行く先追うても

 市場の中でも世界樹が最も大きく見える場所。そこには玉座と呼ばれている建物がある。

 特別な装飾が施されているわけではなく、他にもある住居より、少しばかり大きい程度の建物で、三人の王とその側近、郵送員が住んでおり、その他数人は日替わりで出入りしているらしい。

 だが現在、玉座は半壊していた。

 砂埃立ち込める玉座前広場にのっしのっしと現れたのは革帽子を被った青蜥蜴。瓦礫の山を目の当たりにして、数秒間固まる。はっとして、血の塊のこびりつく爪に気遣うことなく、石畳にひっかけながらそろそろと進んだ。
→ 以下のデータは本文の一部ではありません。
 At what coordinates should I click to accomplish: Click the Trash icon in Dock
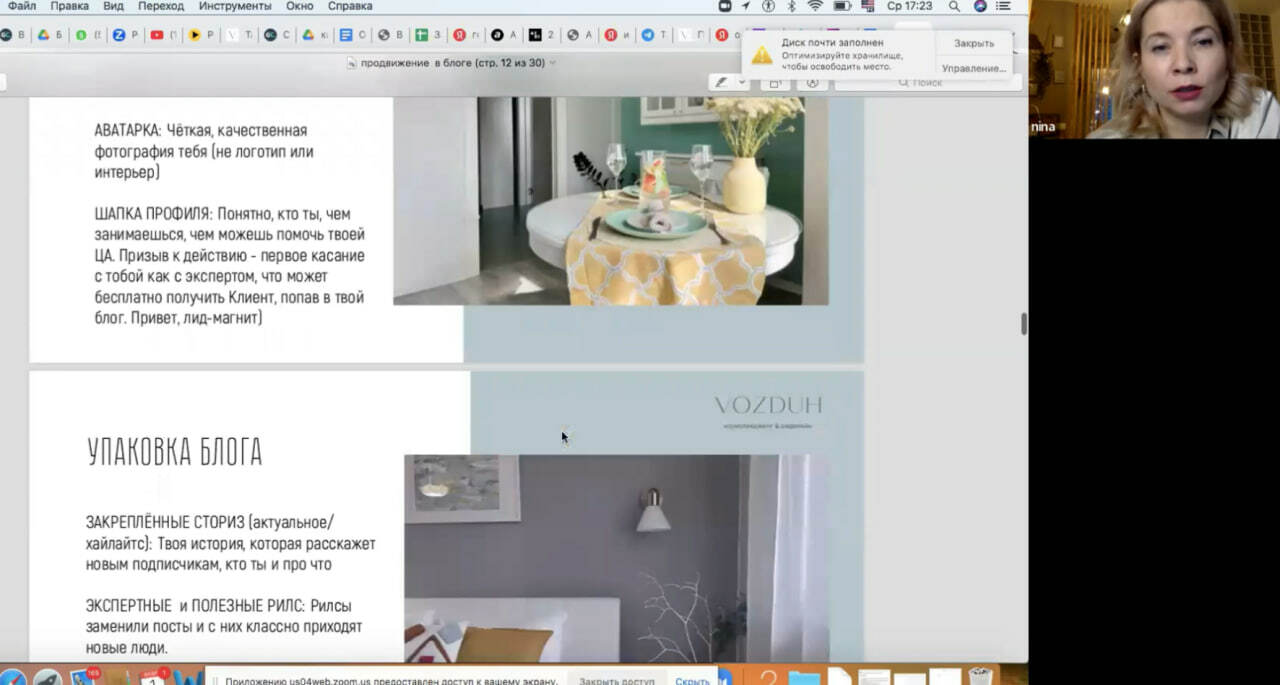tap(979, 677)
 先刻、リエードは人間の王と出会った。軽く現状の情報を交換したのちに、

「本を持った、紫色のローブ……って言うかは分かりませんけれど、それを着た紅竜、見ませんでしたか? 僕の、友達、なんですけれど」

 と彼は尋ねた。すると目を丸くした人間の王はこう答えたのだった。

「本はお持ちではありませんでしたが、来られましたよ」

 ぱちくりと瞬きした彼は興味ありげにずいと近づいた

「レミー――私の側近や玉座にいた方は無事か、確認してもらうよう、お願いしました」

 ようやく足取りがつかめた、と脚に力を込める。そこにいた立脚類の獣のことなど気に留めることなく、礼を言い、示された坂をリエードは駆け上がった。獣と王は話し込んでいた様子だったが、今の彼には関心のないことだった。

 所戻って、どうやら玉座の内側で爆破が起こったのであろう。外側に向かって細かくなった外壁が散っており、およそ円を描いて瓦礫が歩行を阻害する。
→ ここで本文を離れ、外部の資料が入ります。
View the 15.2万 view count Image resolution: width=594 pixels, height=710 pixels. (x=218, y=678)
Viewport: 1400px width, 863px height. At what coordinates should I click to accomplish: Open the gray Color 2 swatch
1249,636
 ひどいな、とリエードは呟きながら、建物から一定の距離を取りつつあたりの様子をうかがう。

 特別豪奢でもない荒れた内装が、外から入る少ない光に照らされている。だが物音もしなければ、何者の気配もない。自らの爪が奏でるガリガリという音だけが聞こえる。

 一度、大きく肺を膨らませるが、ゆっくりと吐き出した。大声を出せば生存者が見つかるかもしれないが、同時に見えない敵に生存者の位置を知らせることにつながってしまう。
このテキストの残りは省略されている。